1Faculty of Computer and Mathematical Sciences, Universiti Teknologi MARA (UiTM) Kedah, 08400, Merbok, Kedah, Malaysia
2Department of Decision Sciences, School of Quantitative Sciences, Universiti Utara Malaysia, 06010, Kedah, Malaysia
3Disaster Management of Institute, School of Technology Management and Logistic, Universiti Utara Malaysia, 06010, Kedah, Malaysia
4Department of Management Information System, College of Business Administration, Prince Sattam Bin Abdulaziz University, 165, Al-Kharj, Saudi Arabia
5Faculty of Entrepreneurship and Business, Universiti Malaysia Kelantan, Malaysia
6Department of Computer Science, COMSATS University Islamabad, Lahore, Pakistan
*Corresponding Author: Mohd Nasrun Mohd Nawi. Email: nasrun@uum.edu.my
Received: 24 June 2021; Accepted: 12 August 2021

Abstract: Currently, the sentiment analysis research in the Malaysian context lacks in terms of the availability of the sentiment lexicon. Thus, this issue is addressed in this paper in order to enhance the accuracy of sentiment analysis. In this study, a new lexicon for sentiment analysis is constructed. A detailed review of existing approaches has been conducted, and a new bilingual sentiment lexicon known as MELex (Malay-English Lexicon) has been generated. Constructing MELex involves three activities: seed words selection, polarity assignment, and synonym expansions. Our approach differs from previous works in that MELex can analyze text for the two most widely used languages in Malaysia, Malay, and English, with the accuracy achieved, is 90%. It is evaluated based on the experimentation and case study approaches where the affordable housing projects in Malaysia are selected as case projects. This finding has given an implication on the ability of MELex to analyze public sentiments in the Malaysian context. The novel aspects of this paper are two-fold. Firstly, it introduces the new technique in assigning the polarity score, and second, it improves the performance over the classification of mixed language content.
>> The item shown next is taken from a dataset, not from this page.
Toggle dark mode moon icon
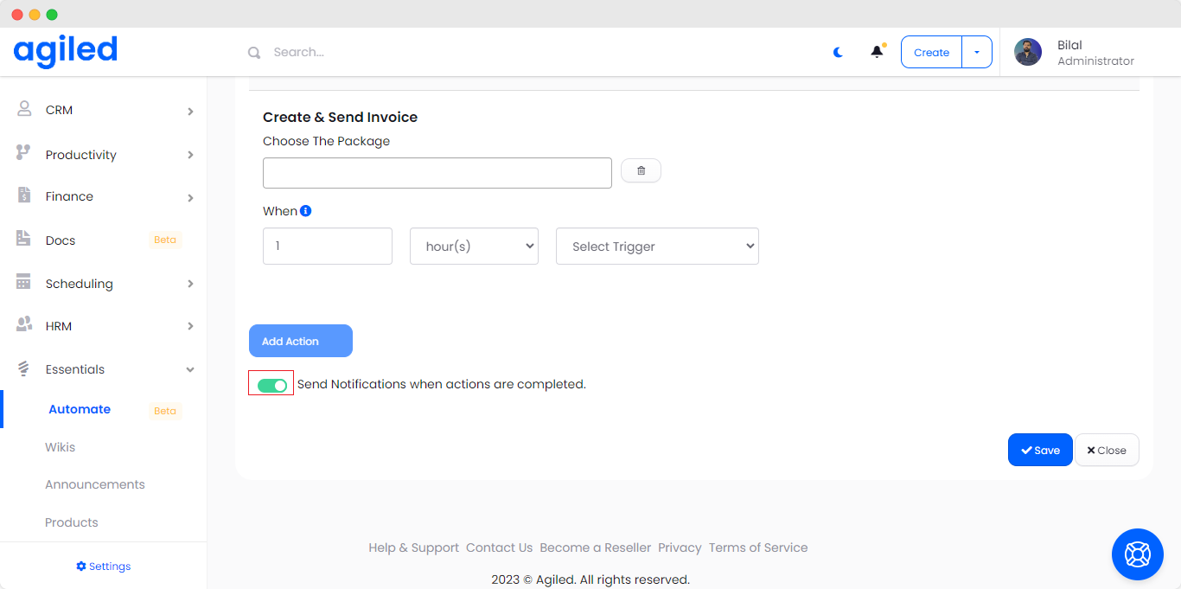 click(x=838, y=52)
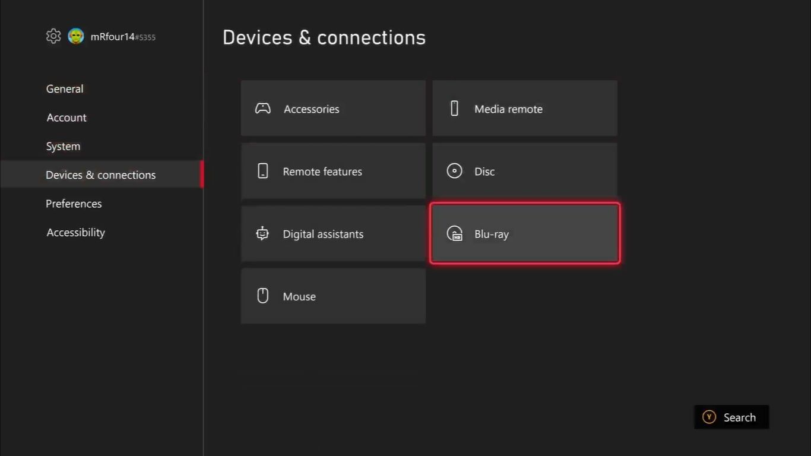Open Accessibility settings
This screenshot has height=456, width=811.
[76, 232]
Keywords: Machine learning; data sciences; artificial intelligence; opinion mining; sentiment analysis; sentiment lexicon; lexicon-based; bilingual lexicon

1 Introduction

Social network sites like Facebook, Twitter, and blogs have changed the way people communicate and the way they connect. The rapid growth of the social network has led to an explosion of user-generated content on the Internet. The new challenge is how to process and interpret this massive amount of information available in social media. This challenge is the object of research in the discipline called “sentiment analysis.”
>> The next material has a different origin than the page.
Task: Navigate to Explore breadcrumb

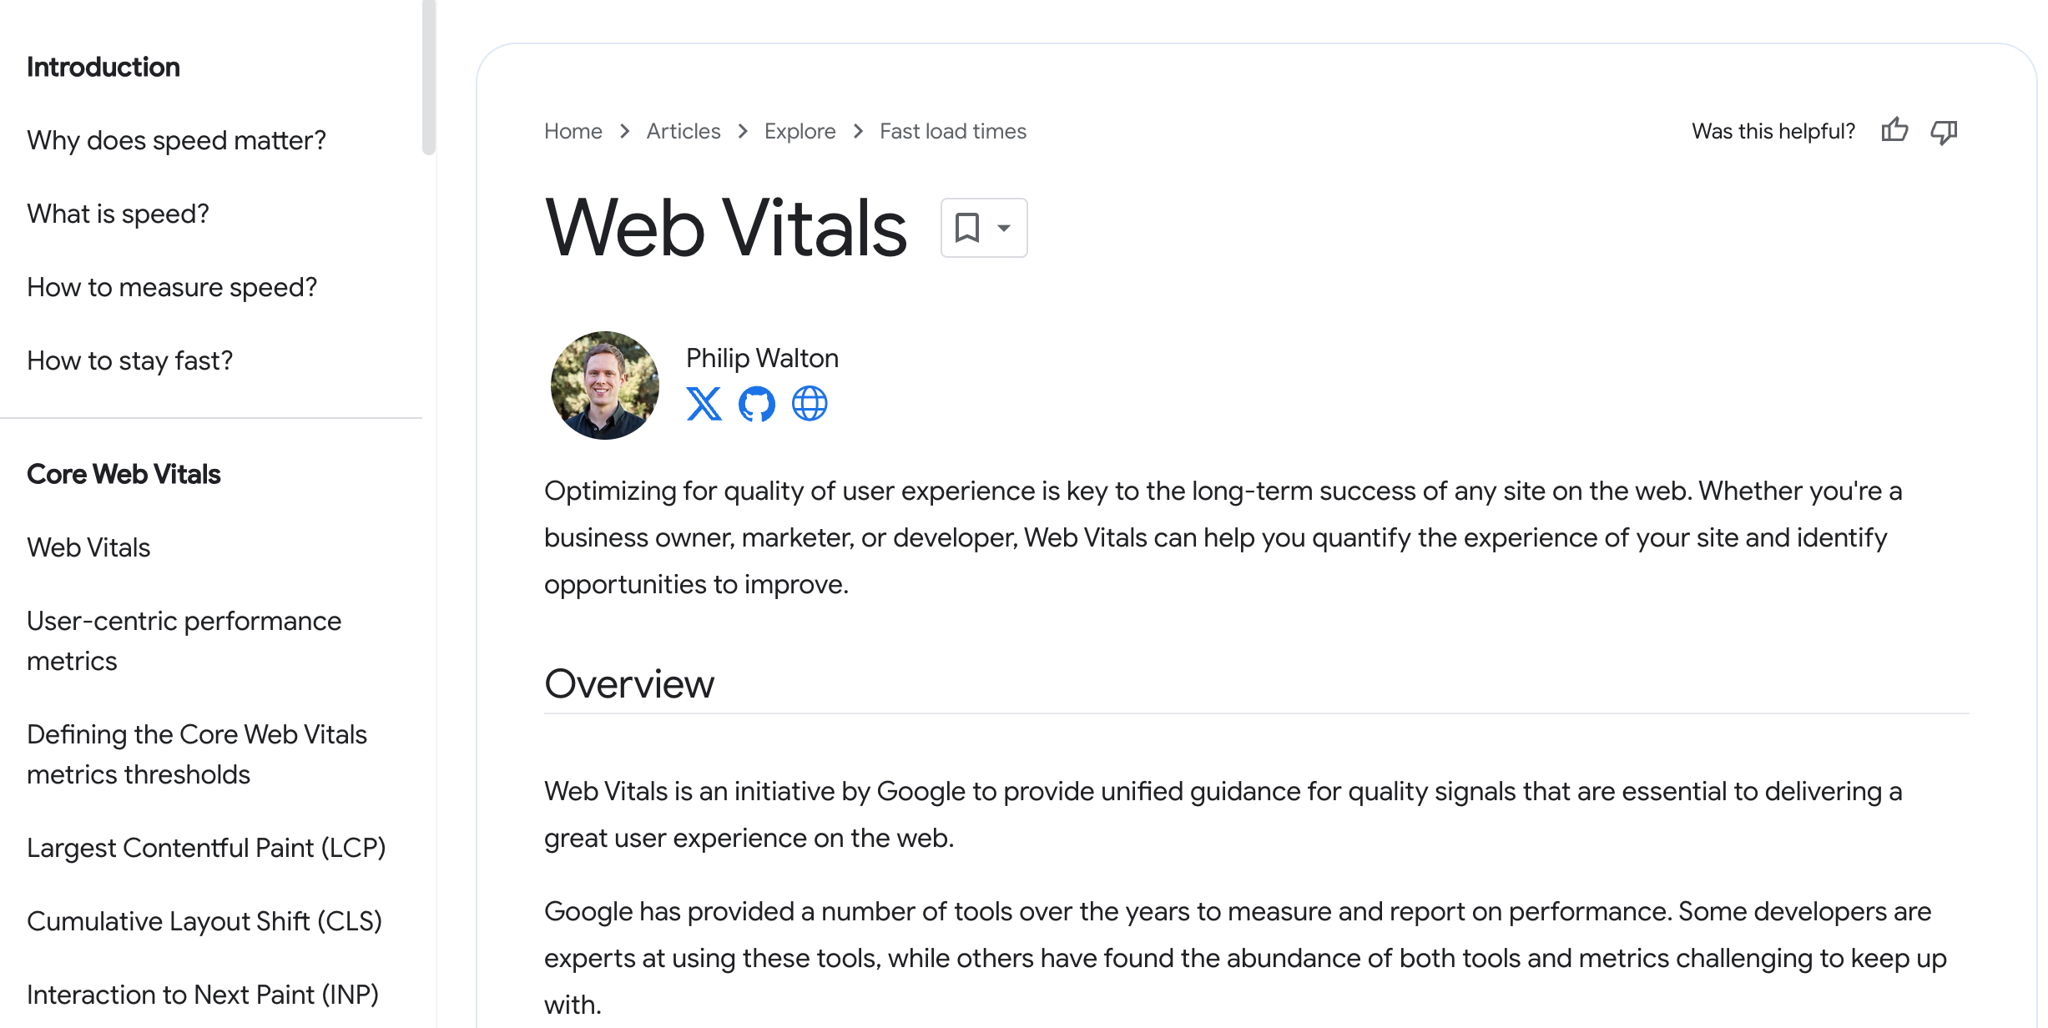Action: point(800,131)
Sentiment analysis is one of the most active research areas in Natural language processing (NLP) since early 2000 [1]. To date, sentiment analysis has been applied to various domains such as product [2], movie [3], and political reviews [4]. Most of the previous work in this field has focused on analyzing only a single language, especially English. However, with the need for globalization, it is common to see the post written in multiple languages, making the sentiment analysis process even more complex and challenging. Besides, in unstructured content like Twitter posts, people tend to mix languages in one sentence. According to Lo, Cambria, Chiong, and Cornforth [5], specific information in other languages might miss out if the analysis is done for a single language only.

The amount of textual data produced in different languages is so massive that it introduces many challenges for these services to perform sentiment analysis on the available data. The practice of using more than one language in a single sentence has arisen. Such mixed language has rarely been a subject of sentiment analysis before [6].

Since the existing NLP technique was designed for processing monolingual text, multilingual mixed texts cannot be well processed by these approaches [7,8]. Thus, the highlighted issues motivate us to develop a sentiment analysis model that could accurately categorize Tweets written in mixed languages. The focus is to effectively mine the subjective information from the user-generated content in mixed languages, Malay and English. The expected contributions of our work are two-fold:

• The development of Malay-English sentiment lexicon

• The accuracy improvement of sentiment classification using the developed Lexicon.

This paper presented a new bilingual sentiment lexicon known as MELex (Malay-English lexicon), covering two main languages in Malaysia: Malay and English, in mining public opinion. In demonstrating the performance of the proposed approach, we have conducted the experimental studies, and the results were compared and benchmark with the state-of-the-art. We used Twitter as a corpus and WordNet as a resource to obtain the synonyms. Furthermore, this study improves the traditional approach in assigning the polarity score by utilizing the word vector model to determine the polarity and term frequency to determine the weight of sentiment words.

The paper is organized as follows. In Section 2, the construction of MELex is proposed. Then, experimental setup and results are reported in Sections 3 and 4. Finally, we conclude the paper in Section 5 with future research.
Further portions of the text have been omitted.